### Task directions
If a line in the data below holds the word "color", copy it.

### Record excerpts
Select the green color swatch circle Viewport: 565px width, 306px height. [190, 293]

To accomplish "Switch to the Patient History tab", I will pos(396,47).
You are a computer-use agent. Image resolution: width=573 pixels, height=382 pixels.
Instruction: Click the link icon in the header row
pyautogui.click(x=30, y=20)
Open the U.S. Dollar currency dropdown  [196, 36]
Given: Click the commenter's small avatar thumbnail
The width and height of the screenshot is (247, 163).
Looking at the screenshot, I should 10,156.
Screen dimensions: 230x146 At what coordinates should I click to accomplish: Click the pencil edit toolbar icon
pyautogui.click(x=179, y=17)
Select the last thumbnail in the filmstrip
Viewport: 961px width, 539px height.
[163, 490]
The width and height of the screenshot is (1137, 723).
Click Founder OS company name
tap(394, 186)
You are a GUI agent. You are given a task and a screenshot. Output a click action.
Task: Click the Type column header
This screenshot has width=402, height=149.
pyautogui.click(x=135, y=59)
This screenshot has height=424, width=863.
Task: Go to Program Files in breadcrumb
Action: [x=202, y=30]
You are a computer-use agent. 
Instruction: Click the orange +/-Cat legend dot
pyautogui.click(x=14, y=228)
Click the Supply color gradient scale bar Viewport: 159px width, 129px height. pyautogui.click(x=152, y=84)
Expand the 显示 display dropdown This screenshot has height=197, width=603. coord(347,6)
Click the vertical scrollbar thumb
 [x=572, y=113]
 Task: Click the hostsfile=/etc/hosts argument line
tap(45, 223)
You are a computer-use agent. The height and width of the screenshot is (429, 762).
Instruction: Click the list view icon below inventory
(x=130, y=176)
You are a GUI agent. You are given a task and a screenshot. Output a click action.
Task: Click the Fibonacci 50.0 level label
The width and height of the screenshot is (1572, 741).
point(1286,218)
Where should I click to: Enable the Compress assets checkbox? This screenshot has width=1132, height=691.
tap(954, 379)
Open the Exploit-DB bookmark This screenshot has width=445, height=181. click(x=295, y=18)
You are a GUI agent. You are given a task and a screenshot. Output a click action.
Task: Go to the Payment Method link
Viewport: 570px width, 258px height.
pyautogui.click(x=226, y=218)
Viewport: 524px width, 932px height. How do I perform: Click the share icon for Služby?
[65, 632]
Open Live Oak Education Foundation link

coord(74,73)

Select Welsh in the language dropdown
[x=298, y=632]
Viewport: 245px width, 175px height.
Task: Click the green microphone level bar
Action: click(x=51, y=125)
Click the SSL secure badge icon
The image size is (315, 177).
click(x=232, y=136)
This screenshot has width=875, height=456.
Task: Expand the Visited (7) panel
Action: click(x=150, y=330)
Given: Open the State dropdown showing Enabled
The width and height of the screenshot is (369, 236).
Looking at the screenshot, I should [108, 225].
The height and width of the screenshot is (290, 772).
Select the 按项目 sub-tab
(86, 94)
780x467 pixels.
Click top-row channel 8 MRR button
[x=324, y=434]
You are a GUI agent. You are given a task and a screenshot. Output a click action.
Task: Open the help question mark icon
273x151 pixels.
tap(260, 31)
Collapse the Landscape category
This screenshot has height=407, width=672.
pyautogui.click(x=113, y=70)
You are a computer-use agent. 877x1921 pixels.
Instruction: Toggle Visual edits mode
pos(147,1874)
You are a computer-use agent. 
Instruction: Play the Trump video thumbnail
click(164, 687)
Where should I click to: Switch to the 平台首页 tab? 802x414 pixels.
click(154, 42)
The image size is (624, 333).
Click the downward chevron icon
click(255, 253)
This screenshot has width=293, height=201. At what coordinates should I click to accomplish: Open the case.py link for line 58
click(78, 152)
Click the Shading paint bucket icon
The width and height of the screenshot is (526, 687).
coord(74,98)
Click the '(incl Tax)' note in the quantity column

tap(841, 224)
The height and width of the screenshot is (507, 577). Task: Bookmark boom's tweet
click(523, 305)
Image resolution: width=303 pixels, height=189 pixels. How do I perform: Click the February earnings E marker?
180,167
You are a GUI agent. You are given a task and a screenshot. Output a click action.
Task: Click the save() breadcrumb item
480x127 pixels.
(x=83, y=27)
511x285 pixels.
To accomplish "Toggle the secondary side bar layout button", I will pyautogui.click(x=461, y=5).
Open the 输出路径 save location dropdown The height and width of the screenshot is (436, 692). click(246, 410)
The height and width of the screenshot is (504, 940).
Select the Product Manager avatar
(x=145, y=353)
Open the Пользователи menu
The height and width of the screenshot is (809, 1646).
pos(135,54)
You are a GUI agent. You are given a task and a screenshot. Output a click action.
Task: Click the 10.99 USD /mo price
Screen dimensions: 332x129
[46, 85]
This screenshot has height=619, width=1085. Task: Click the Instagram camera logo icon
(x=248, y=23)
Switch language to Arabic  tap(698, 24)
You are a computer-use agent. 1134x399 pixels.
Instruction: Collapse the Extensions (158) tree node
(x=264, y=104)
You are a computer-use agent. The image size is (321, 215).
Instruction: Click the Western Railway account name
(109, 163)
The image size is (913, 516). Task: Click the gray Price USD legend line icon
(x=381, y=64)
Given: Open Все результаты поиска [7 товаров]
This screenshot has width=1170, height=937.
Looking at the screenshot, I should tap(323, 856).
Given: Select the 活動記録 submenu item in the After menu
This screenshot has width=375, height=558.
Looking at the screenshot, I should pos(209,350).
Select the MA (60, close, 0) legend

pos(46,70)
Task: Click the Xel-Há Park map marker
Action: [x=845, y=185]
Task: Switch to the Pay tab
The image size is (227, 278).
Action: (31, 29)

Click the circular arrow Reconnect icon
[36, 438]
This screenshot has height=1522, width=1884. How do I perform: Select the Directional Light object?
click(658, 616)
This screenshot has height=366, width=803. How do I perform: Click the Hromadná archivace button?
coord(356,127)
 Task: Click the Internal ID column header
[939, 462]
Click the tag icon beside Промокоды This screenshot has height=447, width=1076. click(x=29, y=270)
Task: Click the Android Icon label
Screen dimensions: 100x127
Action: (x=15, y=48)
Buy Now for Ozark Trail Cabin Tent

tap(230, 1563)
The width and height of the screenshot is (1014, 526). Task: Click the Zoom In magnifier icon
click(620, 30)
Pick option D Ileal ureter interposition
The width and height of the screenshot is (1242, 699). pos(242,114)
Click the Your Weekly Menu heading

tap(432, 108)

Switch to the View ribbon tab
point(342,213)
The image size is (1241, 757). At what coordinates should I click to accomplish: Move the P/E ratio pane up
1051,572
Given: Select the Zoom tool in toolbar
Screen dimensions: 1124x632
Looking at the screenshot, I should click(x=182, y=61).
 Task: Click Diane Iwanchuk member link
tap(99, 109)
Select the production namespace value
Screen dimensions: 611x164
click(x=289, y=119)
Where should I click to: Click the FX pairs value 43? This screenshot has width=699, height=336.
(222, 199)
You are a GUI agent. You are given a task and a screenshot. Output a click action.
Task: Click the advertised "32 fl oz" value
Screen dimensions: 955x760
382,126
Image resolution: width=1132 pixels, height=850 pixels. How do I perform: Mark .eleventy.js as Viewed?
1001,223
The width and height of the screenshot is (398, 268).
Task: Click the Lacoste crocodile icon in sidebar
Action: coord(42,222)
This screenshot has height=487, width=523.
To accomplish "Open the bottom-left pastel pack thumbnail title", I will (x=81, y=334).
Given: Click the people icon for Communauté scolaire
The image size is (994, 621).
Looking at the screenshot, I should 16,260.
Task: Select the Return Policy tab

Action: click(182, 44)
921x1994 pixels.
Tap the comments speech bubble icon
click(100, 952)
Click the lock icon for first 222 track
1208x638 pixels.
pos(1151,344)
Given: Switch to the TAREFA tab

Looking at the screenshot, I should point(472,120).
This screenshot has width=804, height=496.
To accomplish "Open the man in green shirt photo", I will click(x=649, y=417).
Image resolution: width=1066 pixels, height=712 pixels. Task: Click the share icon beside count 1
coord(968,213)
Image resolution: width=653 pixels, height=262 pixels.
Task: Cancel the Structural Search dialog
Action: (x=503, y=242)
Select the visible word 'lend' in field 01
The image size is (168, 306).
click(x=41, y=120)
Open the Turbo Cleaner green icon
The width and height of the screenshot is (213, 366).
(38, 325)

### Response below
Select the green color swatch circle Viewport: 565px width, 306px height. [190, 293]
Click the Supply color gradient scale bar Viewport: 159px width, 129px height. pyautogui.click(x=152, y=84)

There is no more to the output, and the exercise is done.